SEGMENTO DI TESTO:
Su cosa si fonda il legame tra religione islamica e terrorismo? 

I terroristi – sostiene la Di Cesare − non sono nichilisti, in quanto sono animati da un progetto politico o teologico-politico che rivendica il monopolio della negazione del mondo occidentale globalizzato. Antagonisti radicali al sistema, praticano il terrore richiamandosi a Dio e offrendo appartenenza alla loro comunità, ma il richiamo non è tanto alla religione musulmana tout court quanto piuttosto alle versioni più estreme e carismatiche dell’islamismo. Il neocaliffato dell’Isis è nato allo scopo di lanciare l’azione jihadista nel mondo e instaurare una teocrazia guidata dall’Islam contrapposta alla modernità occidentale secolarizzata. Ma è improprio definire i jihadisti fondamentalisti, cioè legati ai fondamenti della loro tradizione: sostenuti da una visione manichea del mondo diviso tra Bene e Male, persuasi di appartenere a un’avanguardia iniziatica detentrice della verità assoluta e certi di essere dalla parte giusta della Storia, questi “cavalieri postmoderni dell’apocalisse” confondono il testo con il manuale di jihad. La violenza non sta nel testo sacro ma nella presunzione di poterlo assumere alla lettera.

Chi è il “terrorista”?

PROBLEMI:
1 – Secondo il brano sul terrorismo, a quali versioni dell'islamismo si richiamano i terroristi?
2 – Riprendi il brano sul terrorismo subito dopo la domanda finale «Chi è il “terrorista”?».
I record provengono da un'altra fonte.

[Voci per individuare testo ed elementi]

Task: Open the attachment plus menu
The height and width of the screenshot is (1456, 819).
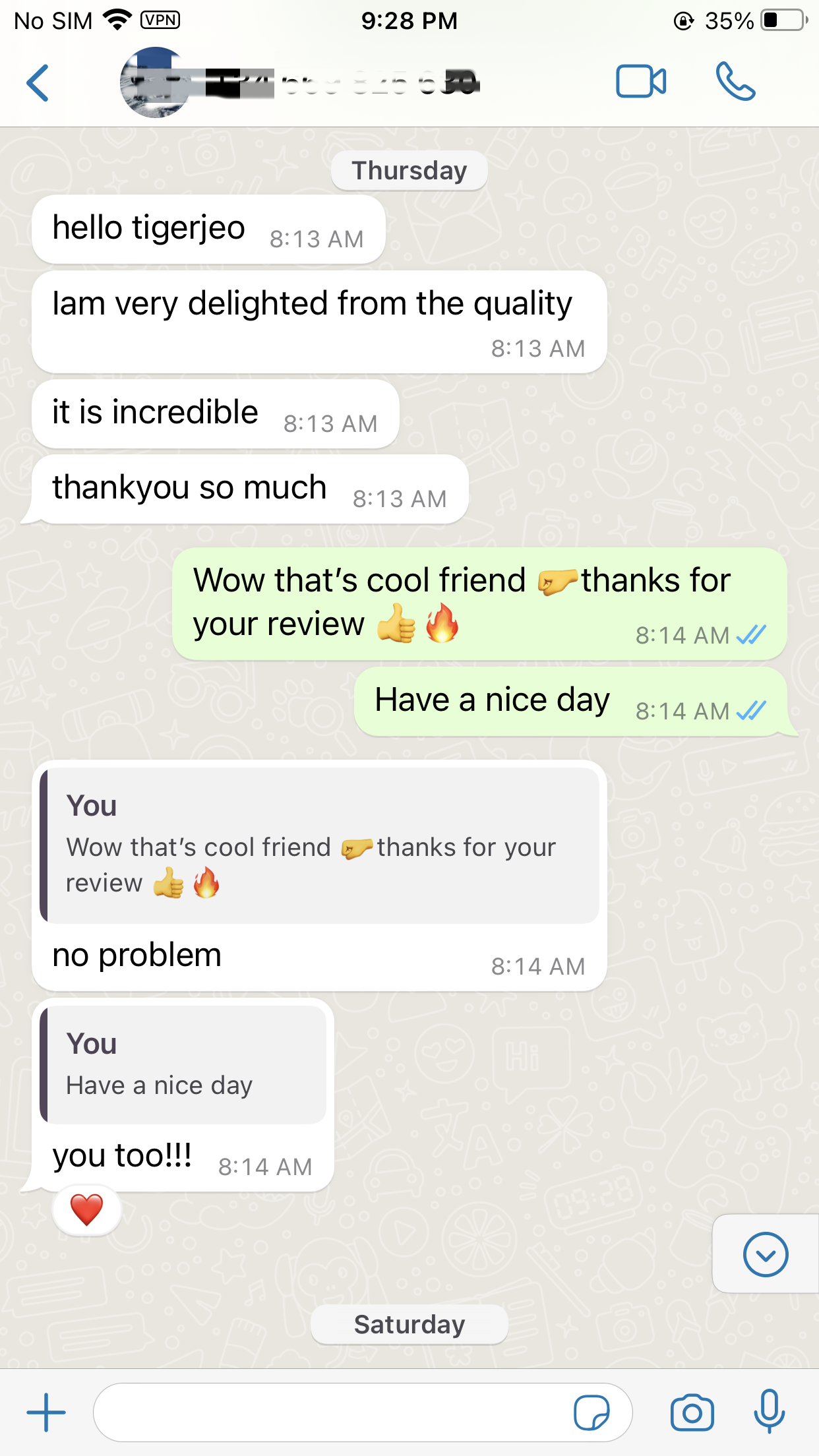Action: (x=46, y=1412)
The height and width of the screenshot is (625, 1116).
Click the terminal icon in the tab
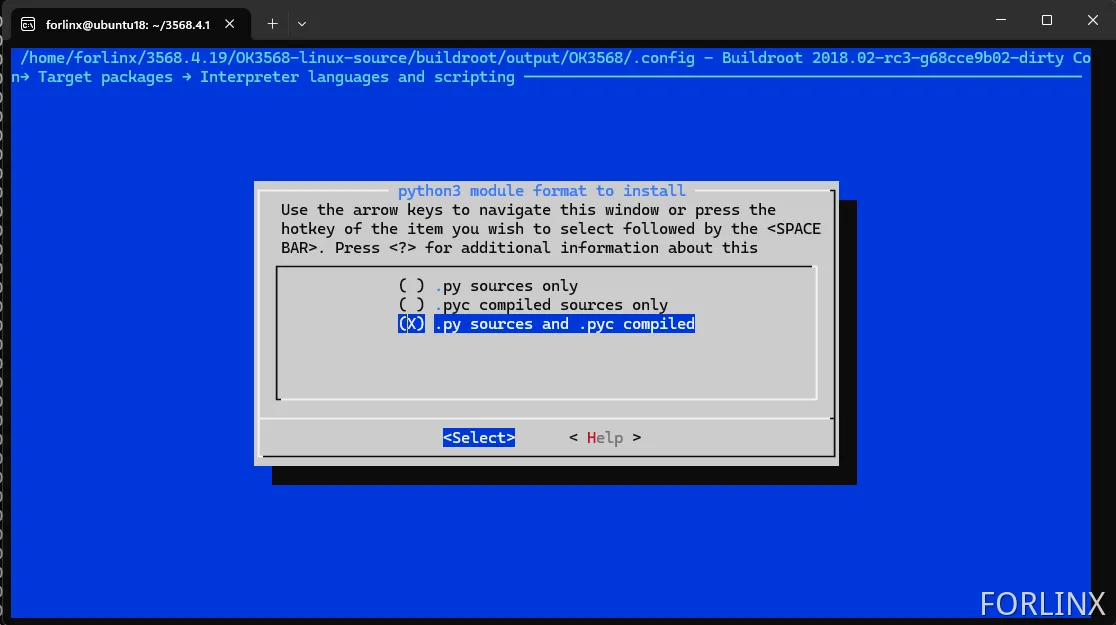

SOLUZIONI DEGLI ESERCIZI:
1 – Alle versioni più estreme e carismatiche dell'islamismo.

2 –
La Di Cesare traccia un profilo del jihadista. Figlio di immigrati si trova in un presente che non ha i tratti del futuro migliore per il quale i suoi genitori avevano lasciato la propria terra: si sente vittima due volte, perché privato delle radici per colpa dei padri, che hanno rinnegato la loro identità, e perché emarginato da una società che apparentemente offre tante possibilità di scelta ma a lui riserva umiliazione. Escluso, consegnato a rapporti frammentari, si imbatte in porte chiuse senza il conforto di un universo religioso, che gli resta sconosciuto. Il potenziale jihadista non è a casa in nessun luogo, né in quel presente desolato né nel passato irrimediabilmente sottratto. In questo malessere identitario, alla ricerca di un riscatto del suo orgoglio ferito, nella comunità virtuale del web può imbastire alleanze con chi gli è affine e qui scopre che la sua condizione di vittima è condivisa da altri: non è il solo a subire torti! E con una più consapevole ostilità guarda al mondo che lo circonda. L’orfano delle radici in via di radicalizzazione, per migliorare la sua condizione ha due vie: la delinquenza o l’introversione religiosa; proprio perché si sente vittima, la violenza diventa una prospettiva praticabile senza rimorso e la radicalizzazione si prospetta come una rinascita, una rigenerazione. Si separa dal mondo ingiusto e corrotto, e nell’accogliente comunità del web trova contenuti semplificati, testi confezionati da un’intraprendente intellighenzia jihadista che gli permettono di aggirare lo studio del Corano e di appropriarsi di pochi precetti utili all’azione. Di lì all’ingresso nei siti jihadisti il passo è breve, e qui ciascun membro è reso autonomo e legittimato a uccidere.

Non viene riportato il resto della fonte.